Een van de grenzen waar we in Leuven veel aan werken is het leren uit data. Vroeger kwam intelligentie neer op redeneerprocessen en stapsgewijs denken. Zoals men bij het plannen van een reis eerst de bestemming vastlegt en dan de trip verder verfijnt, pakte men ook een wiskundig vraagstuk aan of het schrijven van een verhandeling. Dat redeneren zijn we bij AI wat uit het oog verloren door de nadruk te gaan leggen op data en machine learning.
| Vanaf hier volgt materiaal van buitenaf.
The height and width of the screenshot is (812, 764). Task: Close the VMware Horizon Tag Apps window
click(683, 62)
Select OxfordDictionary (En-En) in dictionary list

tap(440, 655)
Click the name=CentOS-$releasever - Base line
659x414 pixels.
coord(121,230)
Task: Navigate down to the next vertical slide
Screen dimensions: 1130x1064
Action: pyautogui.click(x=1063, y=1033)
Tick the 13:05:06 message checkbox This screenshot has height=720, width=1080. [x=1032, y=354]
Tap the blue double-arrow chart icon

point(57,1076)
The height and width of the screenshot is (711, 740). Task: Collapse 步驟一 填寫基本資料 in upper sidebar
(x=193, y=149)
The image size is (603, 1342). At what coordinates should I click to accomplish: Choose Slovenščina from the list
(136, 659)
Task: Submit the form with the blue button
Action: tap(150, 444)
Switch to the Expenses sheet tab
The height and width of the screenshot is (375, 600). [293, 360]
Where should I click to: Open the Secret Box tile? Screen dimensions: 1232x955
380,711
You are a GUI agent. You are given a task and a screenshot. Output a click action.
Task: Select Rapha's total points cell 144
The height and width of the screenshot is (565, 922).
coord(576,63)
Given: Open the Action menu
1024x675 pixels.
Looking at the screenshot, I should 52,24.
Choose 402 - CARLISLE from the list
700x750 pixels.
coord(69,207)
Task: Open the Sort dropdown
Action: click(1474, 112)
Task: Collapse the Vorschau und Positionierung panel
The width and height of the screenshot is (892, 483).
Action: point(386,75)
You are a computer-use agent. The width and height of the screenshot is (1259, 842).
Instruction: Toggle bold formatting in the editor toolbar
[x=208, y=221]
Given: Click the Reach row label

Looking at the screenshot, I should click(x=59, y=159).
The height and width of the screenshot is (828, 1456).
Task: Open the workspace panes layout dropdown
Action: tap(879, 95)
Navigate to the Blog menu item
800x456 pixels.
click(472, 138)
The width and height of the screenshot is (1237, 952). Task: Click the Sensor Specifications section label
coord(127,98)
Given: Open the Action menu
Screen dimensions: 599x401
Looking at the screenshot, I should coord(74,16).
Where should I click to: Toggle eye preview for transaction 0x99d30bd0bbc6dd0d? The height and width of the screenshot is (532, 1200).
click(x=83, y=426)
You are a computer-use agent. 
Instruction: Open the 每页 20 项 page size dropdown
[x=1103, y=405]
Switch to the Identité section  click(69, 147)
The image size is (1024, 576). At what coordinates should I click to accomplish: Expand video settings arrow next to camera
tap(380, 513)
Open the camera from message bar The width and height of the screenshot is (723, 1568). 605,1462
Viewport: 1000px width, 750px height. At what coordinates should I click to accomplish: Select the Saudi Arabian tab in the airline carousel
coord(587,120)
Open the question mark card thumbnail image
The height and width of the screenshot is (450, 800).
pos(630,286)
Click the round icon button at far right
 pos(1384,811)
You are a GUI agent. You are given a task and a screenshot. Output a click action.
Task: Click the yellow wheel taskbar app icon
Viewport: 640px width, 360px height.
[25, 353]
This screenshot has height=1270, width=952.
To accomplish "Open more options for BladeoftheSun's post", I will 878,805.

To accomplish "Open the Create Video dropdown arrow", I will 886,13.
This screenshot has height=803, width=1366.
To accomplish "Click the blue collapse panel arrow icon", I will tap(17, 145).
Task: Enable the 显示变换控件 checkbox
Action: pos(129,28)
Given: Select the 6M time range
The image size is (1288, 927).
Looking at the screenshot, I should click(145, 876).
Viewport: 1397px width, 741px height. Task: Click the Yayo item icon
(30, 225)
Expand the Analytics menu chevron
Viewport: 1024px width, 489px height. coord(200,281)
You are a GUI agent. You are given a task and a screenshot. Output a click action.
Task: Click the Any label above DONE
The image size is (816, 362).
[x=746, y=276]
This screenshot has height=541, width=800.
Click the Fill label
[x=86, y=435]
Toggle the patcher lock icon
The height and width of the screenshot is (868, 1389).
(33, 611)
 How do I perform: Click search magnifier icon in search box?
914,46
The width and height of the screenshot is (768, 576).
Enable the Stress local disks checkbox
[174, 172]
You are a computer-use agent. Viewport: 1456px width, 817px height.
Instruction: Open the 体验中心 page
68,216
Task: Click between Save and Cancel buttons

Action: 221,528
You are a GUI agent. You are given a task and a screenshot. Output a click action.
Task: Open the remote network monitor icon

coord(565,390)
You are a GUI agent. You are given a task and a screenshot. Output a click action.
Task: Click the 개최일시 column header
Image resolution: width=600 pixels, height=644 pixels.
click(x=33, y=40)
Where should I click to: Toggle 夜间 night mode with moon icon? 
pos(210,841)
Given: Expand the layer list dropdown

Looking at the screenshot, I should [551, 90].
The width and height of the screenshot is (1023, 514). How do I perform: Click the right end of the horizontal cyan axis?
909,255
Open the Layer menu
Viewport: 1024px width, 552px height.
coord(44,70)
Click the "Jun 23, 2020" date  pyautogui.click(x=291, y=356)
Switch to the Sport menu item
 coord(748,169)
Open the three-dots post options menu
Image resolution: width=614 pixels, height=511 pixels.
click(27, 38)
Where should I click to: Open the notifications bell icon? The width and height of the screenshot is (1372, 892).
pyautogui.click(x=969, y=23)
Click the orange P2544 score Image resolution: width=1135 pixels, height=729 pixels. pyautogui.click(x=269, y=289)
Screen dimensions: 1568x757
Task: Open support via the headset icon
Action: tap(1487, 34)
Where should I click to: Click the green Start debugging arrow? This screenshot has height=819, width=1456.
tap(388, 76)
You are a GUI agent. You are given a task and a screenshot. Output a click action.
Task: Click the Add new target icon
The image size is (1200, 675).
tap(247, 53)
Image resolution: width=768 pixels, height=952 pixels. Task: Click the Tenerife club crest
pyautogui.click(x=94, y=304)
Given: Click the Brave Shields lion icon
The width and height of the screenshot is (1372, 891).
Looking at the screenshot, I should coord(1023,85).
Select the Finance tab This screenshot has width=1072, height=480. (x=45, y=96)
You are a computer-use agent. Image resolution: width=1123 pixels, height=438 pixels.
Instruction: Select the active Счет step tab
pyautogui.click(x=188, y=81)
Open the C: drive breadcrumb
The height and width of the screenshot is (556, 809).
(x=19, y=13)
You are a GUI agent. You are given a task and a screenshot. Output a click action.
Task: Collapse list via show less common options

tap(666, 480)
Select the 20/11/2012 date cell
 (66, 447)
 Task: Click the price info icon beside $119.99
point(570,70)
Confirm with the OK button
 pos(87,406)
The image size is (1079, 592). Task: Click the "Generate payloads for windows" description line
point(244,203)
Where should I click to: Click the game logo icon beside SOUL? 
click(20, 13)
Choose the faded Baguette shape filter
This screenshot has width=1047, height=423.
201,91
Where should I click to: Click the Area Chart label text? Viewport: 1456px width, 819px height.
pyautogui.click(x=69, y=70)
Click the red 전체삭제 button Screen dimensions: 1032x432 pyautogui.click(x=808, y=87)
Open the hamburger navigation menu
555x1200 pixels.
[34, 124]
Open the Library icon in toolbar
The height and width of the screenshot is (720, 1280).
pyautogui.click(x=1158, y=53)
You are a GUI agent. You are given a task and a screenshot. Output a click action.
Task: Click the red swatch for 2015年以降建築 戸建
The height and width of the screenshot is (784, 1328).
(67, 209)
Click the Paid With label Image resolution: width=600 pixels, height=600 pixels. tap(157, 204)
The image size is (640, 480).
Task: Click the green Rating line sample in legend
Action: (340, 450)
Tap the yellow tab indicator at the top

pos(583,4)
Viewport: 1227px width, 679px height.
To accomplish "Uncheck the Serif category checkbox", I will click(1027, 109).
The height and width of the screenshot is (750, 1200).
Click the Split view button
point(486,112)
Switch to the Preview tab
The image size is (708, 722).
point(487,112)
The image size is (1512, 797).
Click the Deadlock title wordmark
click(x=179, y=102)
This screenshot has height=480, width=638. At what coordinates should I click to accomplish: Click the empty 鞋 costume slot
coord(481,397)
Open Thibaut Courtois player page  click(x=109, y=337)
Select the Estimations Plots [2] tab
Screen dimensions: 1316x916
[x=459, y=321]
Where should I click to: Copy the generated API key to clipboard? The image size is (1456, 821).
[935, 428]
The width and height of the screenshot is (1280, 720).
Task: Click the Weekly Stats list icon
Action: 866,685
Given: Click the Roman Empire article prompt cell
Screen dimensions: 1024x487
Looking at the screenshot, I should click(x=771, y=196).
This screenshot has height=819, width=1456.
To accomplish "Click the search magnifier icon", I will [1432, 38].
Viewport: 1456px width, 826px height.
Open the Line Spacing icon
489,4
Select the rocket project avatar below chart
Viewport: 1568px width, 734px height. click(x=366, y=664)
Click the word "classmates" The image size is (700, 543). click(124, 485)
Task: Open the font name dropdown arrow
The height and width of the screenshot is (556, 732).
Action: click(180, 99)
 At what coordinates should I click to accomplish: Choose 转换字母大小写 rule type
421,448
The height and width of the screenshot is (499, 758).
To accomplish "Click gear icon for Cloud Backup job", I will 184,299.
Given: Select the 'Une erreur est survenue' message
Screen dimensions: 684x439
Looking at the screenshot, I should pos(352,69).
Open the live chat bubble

Dat puur datagedreven werken geeft soms foute of ongewenste resultaten. Enkele jaren geleden kocht ik een nieuwe auto die me zou vertellen hoe snel ik waar kon rijden. Hij kon de verkeerstekens wel lezen maar ging toch vaak de mist in omdat hij de context niet correct kon inschatten. In AI-onderzoek groeit er nu weer veel meer aandacht voor redeneerprocessen en context. Die zijn zeer belangrijk om goed werkende systemen op te zetten.’
Moeten gewone burgers weten hoe AI werkt?
‘Het zou een heel goede zaak zijn als iedereen een basiskennis van AI meekrijgt in het lager of secundair onderwijs, om te weten wat er met data gebeurt, hoe AI werkt, welke de kansen en de gevaren zijn. Er is een universiteitsbreed opleidingsonderdeel “AI voor iedereen”, specifiek gericht op niet-technische studenten, ook gebaseerd op de vrij toegankelijke online cursus Elements of AI. Ook voor leerlingen van de laatste graad van het secundair onderwijs zou dat perfect geschikt zijn. De kennis over AI moet in elk geval veel meer doorsijpelen in het onderwijs.’